Wednesday, August 16, 2017

The CEOs of Corporate America vs. The CEO of America

Business leaders probably didn’t think the honeymoon would be over so fast. A CEO as President, a deregulation czar, billionaires in the cabinet- what could possibly go wrong?

When Ken Frazier, CEO of Merck, resigned from one of the President’s business advisory councils because he didn’t believe that President Trump had responded appropriately to the tragic events in Charlottesville, I really didn’t think it would have much of an impact. I had originally planned to blog about How (Not) To Teach a Class on Startups, and I will next week (unless there is other breaking news). But yesterday, I decided to blog about Frazier, and to connect his actions to a talk I gave to UM law students at orientation last week about how CEOs talk about corporate responsibility but it doesn’t always make a difference. I started drafting this post questioning how many people would actually run to their doctors asking to switch their medications to or from Merck products because of Frazier’s stance on Charlottesville. Then I thought perhaps, Frazier’s stance would have a bigger impact on the millennial employees who will make up almost 50% of the employee base in the next few years. Maybe he would get a standing ovation at the next shareholder meeting. Maybe he would get some recognition other than an angry tweet from the President and lots of news coverage.

By yesterday afternoon, Under Armour’s CEO had also stepped down from the President’s business advisory council. That made my draft post a little more interesting. Would those customers care more or less about the CEO's position? By this morning, still more CEOs chose to leave the council after President Trump’s lengthy and surprising press conference yesterday. By that time, the media and politicians of all stripes had excoriated the President. This afternoon, the President disbanded his two advisory councils after a call organized by the CEO of Blackstone with his peers to discuss whether to proceed. Although Trump “disbanded” the councils, they had already decided to dissolve earlier in the day.

I’m not teaching Business Associations this semester, but this is a teachable moment, and not just for Con Law professors. What are the corporate governance implications? Should the CEOs have stayed on these advisory councils so that they could advise this CEO President on much needed tax, health care, immigration, infrastructure, trade, investment, and other reform or do Trump’s personal and political views make that impossible? Many of the CEOs who originally stayed on the councils believed that they could do more for the country and their shareholders by working with the President. Did the CEOs who originally resigned do the right thing for their conscience but the wrong thing by their shareholders? Did those who stayed send the wrong message to their employees  in light of the Google diversity controversy? Did they think about the temperament of their board members or of the shareholder proposals that they had received in the past or that they were expecting when thinking about whether to stay or go? 
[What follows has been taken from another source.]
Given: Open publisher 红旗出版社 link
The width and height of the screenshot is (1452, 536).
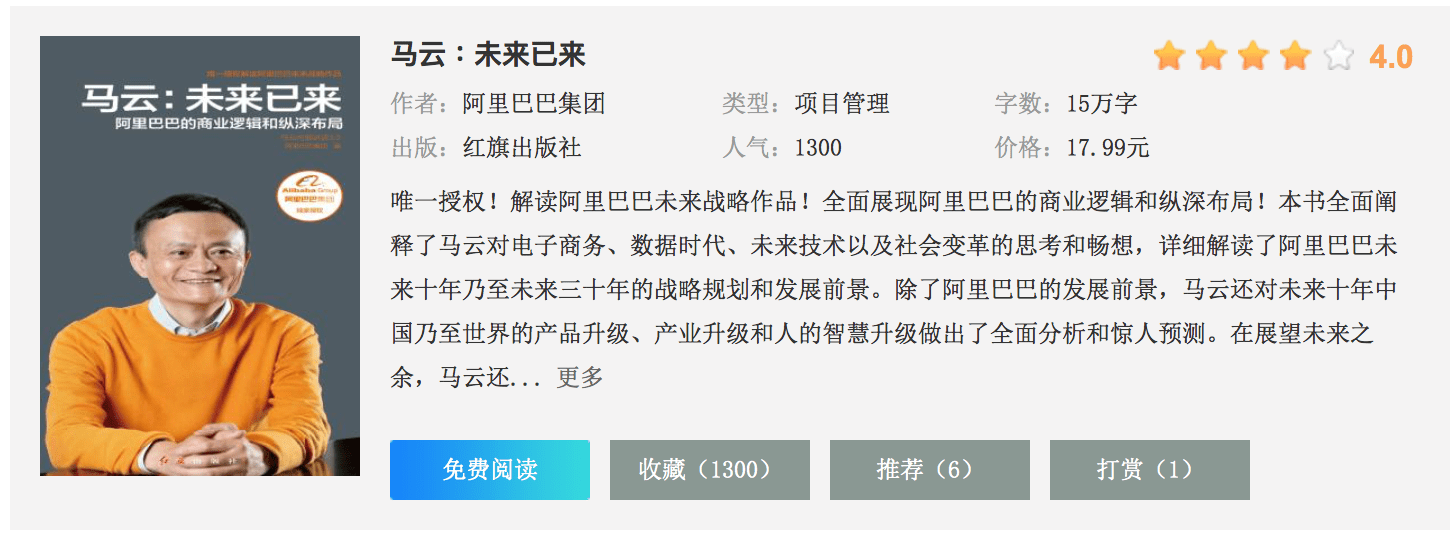Looking at the screenshot, I should 522,149.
Many professors avoid politics in business classes, and that’s understandable because there are enough issues with coverage and these are sensitive issues. But if you do plan to address them, please comment below or send an email to mweldon@law.miami.edu.
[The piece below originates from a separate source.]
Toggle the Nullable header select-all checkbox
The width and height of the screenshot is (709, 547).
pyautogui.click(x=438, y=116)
http://lawprofessors.typepad.com/business_law/2017/08/the-ceos-of-corporate-america-vs-the-ceo-of-america.html

Business Associations, Corporate Governance, Corporate Personality, Corporations, CSR, Current Affairs, Ethics, Law School, Marcia Narine Weldon, Shareholders, Teaching | Permalink

Comments

I think it's worth pointing out to students that there hasn't been much coverage (at least, that I've seen) of whether the CEOs in these groups did (as did Merck's), or felt that they were required to, consult their boards, or any of the other directors individually, about whether they should stay or leave-- and about whether they did, would, or should have, consider(ed) themselves bound by any reaction expressed by the board. And I'm not sure than any boards took it upon themselves to express a decision(?)/recommendation(?) to a CEO who didn't expressly invite their input.
There are also some interesting questions about whether a CEO who left or stayed because that's what the board wanted would be breaching his or her own fiduciary duties by expressing disagreement with the board publicly; or whether a director who disagreed with the CEO's decision and/or with the other directors would similarly be breaching any fiduciary duty by publicly airing his or her own views.
Best wishes to all for the new academic year!